[Record set Boundary: Start]

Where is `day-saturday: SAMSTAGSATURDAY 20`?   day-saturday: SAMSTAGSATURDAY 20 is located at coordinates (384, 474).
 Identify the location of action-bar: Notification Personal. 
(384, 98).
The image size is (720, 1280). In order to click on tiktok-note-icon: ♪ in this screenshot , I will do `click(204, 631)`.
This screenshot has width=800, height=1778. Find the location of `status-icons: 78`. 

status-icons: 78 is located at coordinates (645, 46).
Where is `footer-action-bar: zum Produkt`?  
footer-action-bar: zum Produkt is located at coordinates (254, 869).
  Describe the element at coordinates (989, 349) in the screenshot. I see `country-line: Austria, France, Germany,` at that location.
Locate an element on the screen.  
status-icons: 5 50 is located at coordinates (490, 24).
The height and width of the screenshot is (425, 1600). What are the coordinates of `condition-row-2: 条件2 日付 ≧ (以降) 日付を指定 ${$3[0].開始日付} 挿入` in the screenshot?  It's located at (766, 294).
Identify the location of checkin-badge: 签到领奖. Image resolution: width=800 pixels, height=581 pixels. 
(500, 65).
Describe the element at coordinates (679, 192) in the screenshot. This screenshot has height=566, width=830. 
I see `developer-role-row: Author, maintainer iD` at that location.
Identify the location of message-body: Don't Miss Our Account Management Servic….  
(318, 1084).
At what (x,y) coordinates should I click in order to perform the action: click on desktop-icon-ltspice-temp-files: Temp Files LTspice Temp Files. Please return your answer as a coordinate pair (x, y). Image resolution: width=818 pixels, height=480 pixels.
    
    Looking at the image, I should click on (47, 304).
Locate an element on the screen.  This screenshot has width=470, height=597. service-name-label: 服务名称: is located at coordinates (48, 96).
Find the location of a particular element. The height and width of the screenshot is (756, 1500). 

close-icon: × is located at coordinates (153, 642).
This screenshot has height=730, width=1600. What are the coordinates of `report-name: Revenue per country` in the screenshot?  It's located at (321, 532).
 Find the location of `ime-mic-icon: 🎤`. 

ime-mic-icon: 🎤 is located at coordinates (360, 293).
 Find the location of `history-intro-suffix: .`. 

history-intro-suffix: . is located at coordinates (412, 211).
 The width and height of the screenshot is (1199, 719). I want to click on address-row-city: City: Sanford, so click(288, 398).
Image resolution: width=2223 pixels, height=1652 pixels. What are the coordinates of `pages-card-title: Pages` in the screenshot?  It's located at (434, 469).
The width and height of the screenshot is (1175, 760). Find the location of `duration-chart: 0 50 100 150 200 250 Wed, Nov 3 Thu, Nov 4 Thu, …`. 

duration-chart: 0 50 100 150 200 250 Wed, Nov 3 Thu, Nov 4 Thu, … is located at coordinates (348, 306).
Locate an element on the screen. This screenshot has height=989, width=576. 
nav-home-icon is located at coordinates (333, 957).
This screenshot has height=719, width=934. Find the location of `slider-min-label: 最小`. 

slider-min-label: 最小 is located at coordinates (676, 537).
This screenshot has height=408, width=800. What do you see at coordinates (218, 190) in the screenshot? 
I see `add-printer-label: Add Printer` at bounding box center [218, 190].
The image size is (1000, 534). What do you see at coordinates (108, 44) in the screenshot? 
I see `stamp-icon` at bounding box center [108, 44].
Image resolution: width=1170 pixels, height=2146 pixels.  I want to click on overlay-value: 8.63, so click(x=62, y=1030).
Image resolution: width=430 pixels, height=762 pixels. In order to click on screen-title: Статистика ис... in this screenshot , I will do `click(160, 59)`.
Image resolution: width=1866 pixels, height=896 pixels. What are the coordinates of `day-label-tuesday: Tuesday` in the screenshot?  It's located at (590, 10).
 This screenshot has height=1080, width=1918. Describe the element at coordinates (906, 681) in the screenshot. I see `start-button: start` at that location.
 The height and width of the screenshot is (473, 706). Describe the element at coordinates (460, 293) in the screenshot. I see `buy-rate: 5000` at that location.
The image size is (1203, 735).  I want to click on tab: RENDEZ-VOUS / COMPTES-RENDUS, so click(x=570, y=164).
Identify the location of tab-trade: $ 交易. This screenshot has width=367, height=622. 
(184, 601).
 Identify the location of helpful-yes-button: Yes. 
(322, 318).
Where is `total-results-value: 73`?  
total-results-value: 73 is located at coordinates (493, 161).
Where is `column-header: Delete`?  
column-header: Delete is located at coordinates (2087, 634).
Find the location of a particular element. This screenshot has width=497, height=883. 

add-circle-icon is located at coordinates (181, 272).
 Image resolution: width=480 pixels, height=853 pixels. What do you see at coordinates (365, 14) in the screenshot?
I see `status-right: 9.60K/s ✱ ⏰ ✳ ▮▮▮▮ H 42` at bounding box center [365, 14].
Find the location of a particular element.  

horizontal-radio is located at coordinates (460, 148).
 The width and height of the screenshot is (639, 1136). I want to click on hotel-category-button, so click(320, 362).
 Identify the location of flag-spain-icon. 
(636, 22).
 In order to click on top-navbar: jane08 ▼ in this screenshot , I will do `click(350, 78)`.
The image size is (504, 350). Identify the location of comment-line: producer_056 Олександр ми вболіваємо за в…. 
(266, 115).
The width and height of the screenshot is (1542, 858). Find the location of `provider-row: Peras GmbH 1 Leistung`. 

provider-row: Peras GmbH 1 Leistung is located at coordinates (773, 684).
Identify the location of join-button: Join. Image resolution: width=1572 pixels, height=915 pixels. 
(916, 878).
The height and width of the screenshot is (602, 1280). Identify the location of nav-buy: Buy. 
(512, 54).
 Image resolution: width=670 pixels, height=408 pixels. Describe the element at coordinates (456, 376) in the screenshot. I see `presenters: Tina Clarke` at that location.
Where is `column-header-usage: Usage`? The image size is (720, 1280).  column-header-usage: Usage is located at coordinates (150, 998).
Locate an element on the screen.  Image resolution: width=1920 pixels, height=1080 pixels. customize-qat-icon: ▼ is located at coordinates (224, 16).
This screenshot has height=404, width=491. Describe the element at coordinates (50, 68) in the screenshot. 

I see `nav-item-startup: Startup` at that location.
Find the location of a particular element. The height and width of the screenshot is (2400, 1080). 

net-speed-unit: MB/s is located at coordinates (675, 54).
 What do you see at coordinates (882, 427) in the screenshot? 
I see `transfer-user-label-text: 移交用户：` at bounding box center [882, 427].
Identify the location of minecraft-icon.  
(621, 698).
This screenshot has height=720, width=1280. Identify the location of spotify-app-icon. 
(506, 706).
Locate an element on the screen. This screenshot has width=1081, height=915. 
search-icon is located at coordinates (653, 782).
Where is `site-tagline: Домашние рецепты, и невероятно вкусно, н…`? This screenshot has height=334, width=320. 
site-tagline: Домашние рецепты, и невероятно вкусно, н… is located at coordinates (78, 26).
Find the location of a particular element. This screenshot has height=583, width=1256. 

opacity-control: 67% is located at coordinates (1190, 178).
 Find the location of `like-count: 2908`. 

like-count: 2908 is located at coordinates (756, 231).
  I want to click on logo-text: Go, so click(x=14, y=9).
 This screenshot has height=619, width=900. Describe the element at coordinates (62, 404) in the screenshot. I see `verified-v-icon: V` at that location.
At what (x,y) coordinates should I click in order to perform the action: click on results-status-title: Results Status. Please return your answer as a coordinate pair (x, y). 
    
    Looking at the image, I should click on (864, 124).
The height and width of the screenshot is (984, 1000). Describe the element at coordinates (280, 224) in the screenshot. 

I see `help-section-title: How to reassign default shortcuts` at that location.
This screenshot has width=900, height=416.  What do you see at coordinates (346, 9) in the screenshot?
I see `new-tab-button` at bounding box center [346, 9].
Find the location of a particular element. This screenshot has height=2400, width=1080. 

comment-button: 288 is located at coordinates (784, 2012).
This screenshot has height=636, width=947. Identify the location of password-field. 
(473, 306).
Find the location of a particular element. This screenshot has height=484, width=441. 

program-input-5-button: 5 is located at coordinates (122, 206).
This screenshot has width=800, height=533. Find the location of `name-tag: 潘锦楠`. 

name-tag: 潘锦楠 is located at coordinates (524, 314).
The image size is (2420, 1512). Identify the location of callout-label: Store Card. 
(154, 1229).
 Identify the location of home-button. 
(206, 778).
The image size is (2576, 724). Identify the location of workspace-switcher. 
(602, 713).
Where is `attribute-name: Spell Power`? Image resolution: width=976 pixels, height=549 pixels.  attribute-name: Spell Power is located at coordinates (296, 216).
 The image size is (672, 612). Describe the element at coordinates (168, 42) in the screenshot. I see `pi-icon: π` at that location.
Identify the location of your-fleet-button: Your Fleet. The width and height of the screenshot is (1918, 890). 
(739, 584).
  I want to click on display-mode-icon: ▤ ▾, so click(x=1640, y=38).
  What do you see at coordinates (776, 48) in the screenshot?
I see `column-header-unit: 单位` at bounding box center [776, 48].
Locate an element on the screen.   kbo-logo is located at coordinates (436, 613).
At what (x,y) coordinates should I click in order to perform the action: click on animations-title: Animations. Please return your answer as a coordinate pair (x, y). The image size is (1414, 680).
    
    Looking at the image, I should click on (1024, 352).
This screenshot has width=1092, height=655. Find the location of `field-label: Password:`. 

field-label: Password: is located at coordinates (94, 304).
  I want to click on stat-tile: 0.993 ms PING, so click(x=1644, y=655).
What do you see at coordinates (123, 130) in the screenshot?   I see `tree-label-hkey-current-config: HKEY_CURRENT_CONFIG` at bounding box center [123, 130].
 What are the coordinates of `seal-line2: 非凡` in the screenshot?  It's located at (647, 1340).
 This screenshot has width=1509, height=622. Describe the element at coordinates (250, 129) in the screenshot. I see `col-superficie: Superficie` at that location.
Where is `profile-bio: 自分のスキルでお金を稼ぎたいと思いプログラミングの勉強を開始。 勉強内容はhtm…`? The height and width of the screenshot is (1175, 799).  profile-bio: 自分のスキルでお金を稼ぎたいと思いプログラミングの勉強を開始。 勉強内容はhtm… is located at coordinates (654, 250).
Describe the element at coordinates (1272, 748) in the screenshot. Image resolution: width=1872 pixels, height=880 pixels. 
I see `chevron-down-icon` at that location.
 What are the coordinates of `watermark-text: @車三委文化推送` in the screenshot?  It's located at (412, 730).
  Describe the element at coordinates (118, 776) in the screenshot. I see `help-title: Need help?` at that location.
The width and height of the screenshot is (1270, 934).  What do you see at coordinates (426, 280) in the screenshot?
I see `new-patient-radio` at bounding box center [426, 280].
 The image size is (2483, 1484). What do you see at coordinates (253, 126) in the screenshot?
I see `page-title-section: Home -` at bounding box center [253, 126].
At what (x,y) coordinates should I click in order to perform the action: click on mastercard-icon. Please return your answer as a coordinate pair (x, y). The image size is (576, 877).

[Record set Boundary: End]

Format the data above as a JSON list of strings, one string per line, from the line containing "Identify the location of your-fleet-button: Your" up to and including the line containing "coordinates (436, 613).". Leave out any blank lines.

Written solution –
[
  "Identify the location of your-fleet-button: Your Fleet. The width and height of the screenshot is (1918, 890). ",
  "(739, 584).",
  "  I want to click on display-mode-icon: ▤ ▾, so click(x=1640, y=38).",
  "  What do you see at coordinates (776, 48) in the screenshot?",
  "I see `column-header-unit: 单位` at bounding box center [776, 48].",
  "Locate an element on the screen.   kbo-logo is located at coordinates (436, 613)."
]